# Hello from Chattanooga, TN



## Sonya (Dec 26, 2007)

I was on the web researching info about Tae Kwon Do. My 10 year old daughter and I want to learn this martial art together. I haven't read any of the posts, yet, so I will be looking for information about Tae Kwon Do centers/dojos in the Chattanooga area. There are about 3 or 4 within a 10 mile radius of my home and I will be calling each of them to get information, specifically is there a beginners class offered for both adults and children together? Is the instructor good with kids and/or do they like children. I believe that makes a big difference in a child's learning/receptiveness. I look forward to this new learning experience for myself. I have been on a spiritual journey that has led me to caring more for my health now and I have always been attracted to the martial arts, Tai Chi especially. Now I want to learn more self-defense, as well as keep my physical and mental body in shape. I do pretty good with the mental, but I need help with the physical.
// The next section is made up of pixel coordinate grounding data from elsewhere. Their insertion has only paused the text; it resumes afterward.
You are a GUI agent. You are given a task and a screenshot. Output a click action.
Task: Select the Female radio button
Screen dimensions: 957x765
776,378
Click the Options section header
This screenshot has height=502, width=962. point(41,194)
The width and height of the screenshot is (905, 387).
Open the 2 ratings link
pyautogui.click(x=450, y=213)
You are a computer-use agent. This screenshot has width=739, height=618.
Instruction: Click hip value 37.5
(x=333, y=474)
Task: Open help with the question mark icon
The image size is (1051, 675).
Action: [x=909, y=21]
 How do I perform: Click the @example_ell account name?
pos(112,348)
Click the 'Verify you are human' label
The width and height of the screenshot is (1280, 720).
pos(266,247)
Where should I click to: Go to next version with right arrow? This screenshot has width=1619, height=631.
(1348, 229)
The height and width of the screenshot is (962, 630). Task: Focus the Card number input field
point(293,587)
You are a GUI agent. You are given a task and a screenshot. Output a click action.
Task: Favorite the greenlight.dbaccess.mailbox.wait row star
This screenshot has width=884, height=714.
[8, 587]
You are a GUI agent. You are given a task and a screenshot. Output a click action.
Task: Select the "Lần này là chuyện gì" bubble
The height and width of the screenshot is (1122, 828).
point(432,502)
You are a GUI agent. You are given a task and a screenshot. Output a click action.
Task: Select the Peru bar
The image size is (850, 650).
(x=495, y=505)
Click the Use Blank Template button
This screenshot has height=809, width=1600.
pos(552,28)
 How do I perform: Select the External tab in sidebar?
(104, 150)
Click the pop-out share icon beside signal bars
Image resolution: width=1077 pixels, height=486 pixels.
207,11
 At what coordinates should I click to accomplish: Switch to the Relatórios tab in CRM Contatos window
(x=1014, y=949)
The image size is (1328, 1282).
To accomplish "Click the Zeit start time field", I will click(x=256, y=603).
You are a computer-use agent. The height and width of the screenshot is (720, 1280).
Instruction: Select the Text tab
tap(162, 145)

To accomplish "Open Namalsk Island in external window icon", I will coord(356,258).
Thank you for your time and have a lovely day!


----------



## SFC JeffJ (Dec 26, 2007)

Sonya said:


> I was on the web researching info about Tae Kwon Do. My 10 year old daughter and I want to learn this martial art together. I haven't read any of the posts, yet, so I will be looking for information about Tae Kwon Do centers/dojos in the Chattanooga area. There are about 3 or 4 within a 10 mile radius of my home and I will be calling each of them to get information, specifically is there a beginners class offered for both adults and children together? Is the instructor good with kids and/or do they like children. I believe that makes a big difference in a child's learning/receptiveness. I look forward to this new learning experience for myself. I have been on a spiritual journey that has led me to caring more for my health now and I have always been attracted to the martial arts, Tai Chi especially. Now I want to learn more self-defense, as well as keep my physical and mental body in shape. I do pretty good with the mental, but I need help with the physical. Thank you for your time and have a lovely day!


Welcome to MT and enjoy!

Jeff


----------



## Drac (Dec 26, 2007)

Greetings and Welcome to MT...You rarely find a beginners class with adults and childen together..The teaching of children is an art alone..Keep us posted..


----------



## morph4me (Dec 26, 2007)

Hello Sonya and welcome to MT . Sounds to me as if you're on the right track, visit each dojang, talk to the instructors, and watch how the students perform and interact and then make your decision. Good luck.


----------



## Kacey (Dec 26, 2007)

Welcome, and happy posting!  :wavey:

It looks like you've got a good handle on what you're trying to find - you might check these two threads for some other tips on how to find the right school.

Resources for Beginners
Choosing a school

Good luck, and let us know how your journey progresses!


----------



## arnisador (Dec 26, 2007)

Welcome!


----------



## terryl965 (Dec 26, 2007)

Welcome and your gameplan looks great.


----------



## Guro Harold (Dec 26, 2007)

Welcome to Mt!


----------



## MA-Caver (Dec 26, 2007)

Hello fellow Chattanoogan, Welcome to MT.


----------



## ArmorOfGod (Dec 26, 2007)

Hello & welcome.

AoG


----------



## 14 Kempo (Dec 26, 2007)

Hello and welcome ... you will find more than enough information on this board ... enjoy!


----------



## IcemanSK (Dec 27, 2007)

Welcome to MT!


----------



## stickarts (Dec 28, 2007)

Welcome to MT!


----------



## ArmorOfGod (Dec 28, 2007)

The only tip I will give you is don't forget to call your local YMCA's and community centers.  Very often, they have schools that are well established hidden in them.  You won't find those in the Yellow Pages, btw.
If you are worried about price, many of those will be half of what the local commercial schools are charging and be very much as good (or better, or worse--it is up to you to research it and watch a class or two).

AoG


----------



## Ping898 (Dec 29, 2007)

Welcome to MT  :wavey:


----------



## gkygrl (Dec 29, 2007)

Welcome to MT!


----------



## stone_dragone (Dec 31, 2007)

Greetings and welcome to MT!


----------



## Steel Tiger (Jan 1, 2008)

Hi and welcome to MT.


----------



## HYUNG SHI DO KENPO KARATE (Mar 29, 2008)

NEW ( NO CONTRACTS ) Kenpo Karate School in East Ridge ... 35.oo Kids & 45.oo Adults. Also teaching MMA Classes MON - WED - FRI starting at 6pm. Feel free to stop by anytime... 3760 Ringgold Rd East Ridge TN 37412 , a cross from Amigos Mexican Restaurant and Bi-Lo... See you there...


----------



## Jack Meower (Mar 29, 2008)

Greetings!  As someone else mentioned earlier, checking local rec centers, YMCAs and such can be helpful, and TKD is often the art taught at such places.


----------